───── Recorded information ─────

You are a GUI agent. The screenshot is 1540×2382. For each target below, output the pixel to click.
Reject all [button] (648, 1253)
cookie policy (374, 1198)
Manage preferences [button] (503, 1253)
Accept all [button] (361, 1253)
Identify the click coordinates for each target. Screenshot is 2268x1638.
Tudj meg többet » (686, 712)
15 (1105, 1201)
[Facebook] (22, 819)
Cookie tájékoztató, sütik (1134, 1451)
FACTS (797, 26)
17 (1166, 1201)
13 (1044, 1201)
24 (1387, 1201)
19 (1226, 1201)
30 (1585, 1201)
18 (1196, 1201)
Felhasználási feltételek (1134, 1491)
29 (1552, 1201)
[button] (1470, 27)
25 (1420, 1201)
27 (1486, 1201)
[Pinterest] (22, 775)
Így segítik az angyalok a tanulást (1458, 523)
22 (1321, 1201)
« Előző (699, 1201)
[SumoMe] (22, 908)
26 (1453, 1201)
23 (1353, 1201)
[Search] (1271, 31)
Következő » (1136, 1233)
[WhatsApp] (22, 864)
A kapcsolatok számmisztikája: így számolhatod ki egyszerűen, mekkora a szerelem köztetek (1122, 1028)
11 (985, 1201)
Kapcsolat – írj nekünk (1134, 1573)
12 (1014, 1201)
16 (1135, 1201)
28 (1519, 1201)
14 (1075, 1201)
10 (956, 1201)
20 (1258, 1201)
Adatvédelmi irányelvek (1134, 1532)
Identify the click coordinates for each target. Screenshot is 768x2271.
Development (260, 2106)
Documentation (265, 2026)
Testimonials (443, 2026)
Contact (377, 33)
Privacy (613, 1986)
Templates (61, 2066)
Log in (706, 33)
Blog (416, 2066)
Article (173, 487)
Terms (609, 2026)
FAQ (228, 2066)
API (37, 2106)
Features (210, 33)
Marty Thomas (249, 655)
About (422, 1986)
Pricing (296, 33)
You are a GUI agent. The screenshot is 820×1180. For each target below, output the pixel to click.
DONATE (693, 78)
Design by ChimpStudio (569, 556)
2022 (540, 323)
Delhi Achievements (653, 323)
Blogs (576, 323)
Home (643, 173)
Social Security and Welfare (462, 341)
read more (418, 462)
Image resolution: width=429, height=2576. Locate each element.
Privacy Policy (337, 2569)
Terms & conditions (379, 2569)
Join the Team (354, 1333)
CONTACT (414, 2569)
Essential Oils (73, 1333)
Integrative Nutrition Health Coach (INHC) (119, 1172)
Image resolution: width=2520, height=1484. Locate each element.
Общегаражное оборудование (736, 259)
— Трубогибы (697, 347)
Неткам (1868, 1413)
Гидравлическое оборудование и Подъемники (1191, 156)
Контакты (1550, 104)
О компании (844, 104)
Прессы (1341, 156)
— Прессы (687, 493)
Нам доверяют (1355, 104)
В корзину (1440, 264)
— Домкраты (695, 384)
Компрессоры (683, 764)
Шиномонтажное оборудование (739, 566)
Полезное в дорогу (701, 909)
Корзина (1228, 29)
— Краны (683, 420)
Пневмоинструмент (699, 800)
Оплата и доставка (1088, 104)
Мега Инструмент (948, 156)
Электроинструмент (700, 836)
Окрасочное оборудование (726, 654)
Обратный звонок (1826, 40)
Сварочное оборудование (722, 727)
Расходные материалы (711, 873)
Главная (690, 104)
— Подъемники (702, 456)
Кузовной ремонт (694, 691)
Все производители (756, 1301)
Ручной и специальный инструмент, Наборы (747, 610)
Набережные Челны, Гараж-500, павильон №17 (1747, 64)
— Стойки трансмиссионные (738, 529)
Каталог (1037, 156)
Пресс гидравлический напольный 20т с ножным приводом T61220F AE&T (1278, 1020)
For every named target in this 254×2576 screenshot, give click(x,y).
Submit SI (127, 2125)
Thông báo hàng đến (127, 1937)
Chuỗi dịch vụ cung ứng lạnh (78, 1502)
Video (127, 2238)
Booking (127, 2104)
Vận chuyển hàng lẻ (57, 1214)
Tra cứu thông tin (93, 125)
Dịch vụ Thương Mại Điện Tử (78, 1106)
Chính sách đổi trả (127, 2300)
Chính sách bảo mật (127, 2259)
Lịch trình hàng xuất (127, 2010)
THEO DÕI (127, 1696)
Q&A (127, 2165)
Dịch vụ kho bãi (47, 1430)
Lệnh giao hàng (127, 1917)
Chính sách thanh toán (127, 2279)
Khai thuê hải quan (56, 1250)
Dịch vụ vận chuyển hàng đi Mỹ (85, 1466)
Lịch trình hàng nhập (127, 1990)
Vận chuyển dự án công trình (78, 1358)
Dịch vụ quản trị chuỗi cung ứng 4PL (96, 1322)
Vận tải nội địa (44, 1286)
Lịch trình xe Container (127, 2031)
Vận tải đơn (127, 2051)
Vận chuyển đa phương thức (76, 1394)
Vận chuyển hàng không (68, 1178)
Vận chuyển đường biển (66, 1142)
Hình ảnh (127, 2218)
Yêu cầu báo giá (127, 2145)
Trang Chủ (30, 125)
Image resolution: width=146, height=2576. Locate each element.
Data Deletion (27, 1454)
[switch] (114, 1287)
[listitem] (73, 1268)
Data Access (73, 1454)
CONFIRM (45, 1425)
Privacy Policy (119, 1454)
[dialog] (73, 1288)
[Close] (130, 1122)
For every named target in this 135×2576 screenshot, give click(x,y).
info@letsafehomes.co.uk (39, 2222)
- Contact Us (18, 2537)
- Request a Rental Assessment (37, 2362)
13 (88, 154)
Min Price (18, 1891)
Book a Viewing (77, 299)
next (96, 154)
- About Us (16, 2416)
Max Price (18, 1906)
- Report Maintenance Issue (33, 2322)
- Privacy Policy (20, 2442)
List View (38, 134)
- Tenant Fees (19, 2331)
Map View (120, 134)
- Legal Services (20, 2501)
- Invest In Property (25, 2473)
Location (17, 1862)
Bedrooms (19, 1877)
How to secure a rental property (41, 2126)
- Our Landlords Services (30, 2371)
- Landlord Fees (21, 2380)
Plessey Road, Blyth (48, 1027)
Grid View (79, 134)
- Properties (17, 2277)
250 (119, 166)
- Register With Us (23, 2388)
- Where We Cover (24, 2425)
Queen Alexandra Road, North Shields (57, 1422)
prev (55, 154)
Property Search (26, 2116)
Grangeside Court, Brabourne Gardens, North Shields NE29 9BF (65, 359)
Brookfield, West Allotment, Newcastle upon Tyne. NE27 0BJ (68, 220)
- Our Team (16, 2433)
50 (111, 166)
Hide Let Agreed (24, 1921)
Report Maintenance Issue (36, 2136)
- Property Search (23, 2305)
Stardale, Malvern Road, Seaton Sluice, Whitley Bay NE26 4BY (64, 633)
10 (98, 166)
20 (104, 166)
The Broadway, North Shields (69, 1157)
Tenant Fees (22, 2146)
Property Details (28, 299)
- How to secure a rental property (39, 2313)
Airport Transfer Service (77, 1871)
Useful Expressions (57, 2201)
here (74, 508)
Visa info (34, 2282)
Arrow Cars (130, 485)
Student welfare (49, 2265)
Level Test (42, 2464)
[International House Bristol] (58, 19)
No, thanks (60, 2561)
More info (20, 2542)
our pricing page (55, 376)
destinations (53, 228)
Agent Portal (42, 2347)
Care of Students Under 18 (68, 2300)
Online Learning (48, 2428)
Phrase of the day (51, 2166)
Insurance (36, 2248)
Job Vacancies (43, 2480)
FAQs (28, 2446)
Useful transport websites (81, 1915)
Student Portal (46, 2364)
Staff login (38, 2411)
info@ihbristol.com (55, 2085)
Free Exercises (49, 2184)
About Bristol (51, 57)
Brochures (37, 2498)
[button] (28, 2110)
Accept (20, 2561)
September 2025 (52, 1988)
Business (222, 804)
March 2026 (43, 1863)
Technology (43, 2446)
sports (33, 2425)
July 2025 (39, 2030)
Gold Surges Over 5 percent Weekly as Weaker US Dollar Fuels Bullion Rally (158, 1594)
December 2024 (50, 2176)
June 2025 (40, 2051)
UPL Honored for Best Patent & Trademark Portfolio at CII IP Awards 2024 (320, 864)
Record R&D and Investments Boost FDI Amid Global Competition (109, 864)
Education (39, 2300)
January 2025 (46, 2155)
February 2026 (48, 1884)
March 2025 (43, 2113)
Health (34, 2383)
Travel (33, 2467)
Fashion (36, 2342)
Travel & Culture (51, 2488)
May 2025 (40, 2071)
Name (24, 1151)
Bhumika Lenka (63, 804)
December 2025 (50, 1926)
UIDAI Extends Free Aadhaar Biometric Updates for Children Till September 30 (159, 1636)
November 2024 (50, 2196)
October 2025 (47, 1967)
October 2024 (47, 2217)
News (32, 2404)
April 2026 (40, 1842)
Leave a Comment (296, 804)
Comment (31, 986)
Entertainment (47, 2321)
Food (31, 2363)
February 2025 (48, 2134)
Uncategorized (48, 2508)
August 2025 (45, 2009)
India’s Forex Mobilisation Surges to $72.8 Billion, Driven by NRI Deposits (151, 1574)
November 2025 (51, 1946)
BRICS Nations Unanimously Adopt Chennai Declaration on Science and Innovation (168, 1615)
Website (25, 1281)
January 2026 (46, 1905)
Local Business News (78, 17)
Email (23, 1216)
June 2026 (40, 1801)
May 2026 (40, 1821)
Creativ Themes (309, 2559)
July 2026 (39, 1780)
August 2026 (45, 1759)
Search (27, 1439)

─────

* **Task statement**
Taking the entries from their first line through the line with "Screenshot is 2268x1638.", inclusive, restate each line word for word and give nothing else.

* **Response box**
You are a GUI agent. The screenshot is 1540×2382. For each target below, output the pixel to click.
Reject all [button] (648, 1253)
cookie policy (374, 1198)
Manage preferences [button] (503, 1253)
Accept all [button] (361, 1253)
Identify the click coordinates for each target. Screenshot is 2268x1638.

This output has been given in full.